_How to complete this task_. Upon reaching the line that contains "The image size is (400, 740)." in the records below, begin repeating every line exactly through the last one, skipping pictures.
══ Record excerpts ══
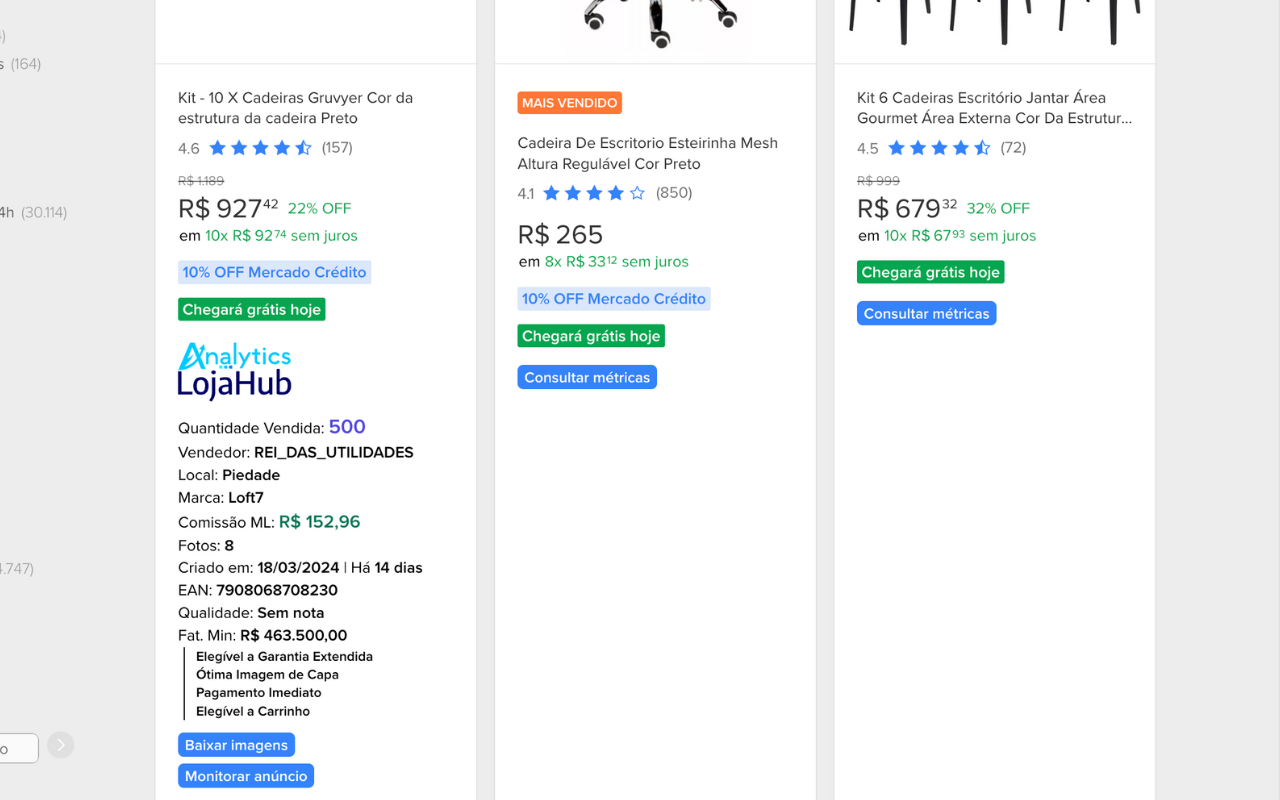Click the half-filled fifth star on Gruvyer kit rating
The image size is (1280, 800).
coord(303,147)
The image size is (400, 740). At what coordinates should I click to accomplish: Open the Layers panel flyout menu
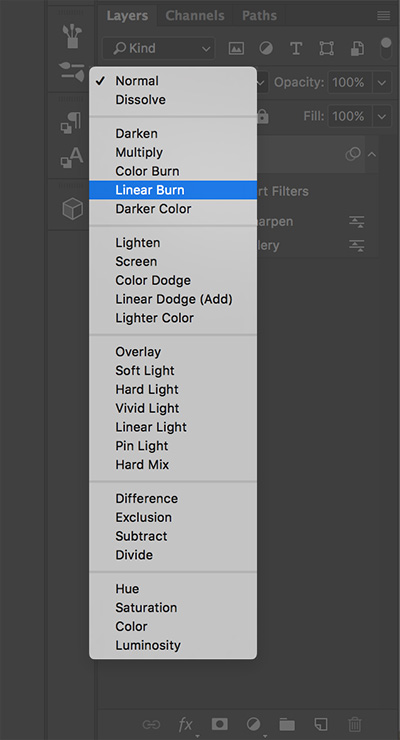(x=384, y=16)
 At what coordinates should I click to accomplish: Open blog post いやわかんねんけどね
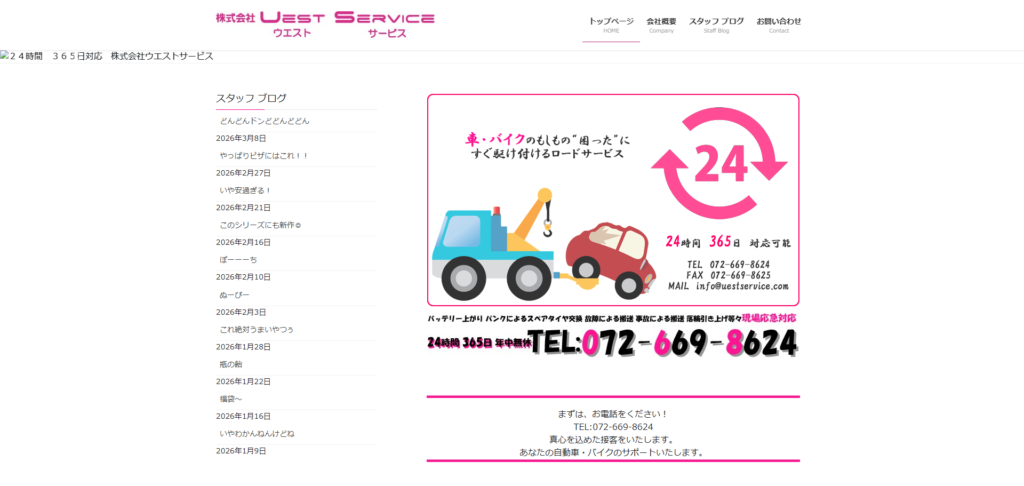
═══
_Written response_.
The image size is (400, 740). At what coordinates should I click to accomplish: Open the Layers panel flyout menu
(x=384, y=16)
 At what coordinates should I click to accomplish: Open blog post いやわかんねんけどね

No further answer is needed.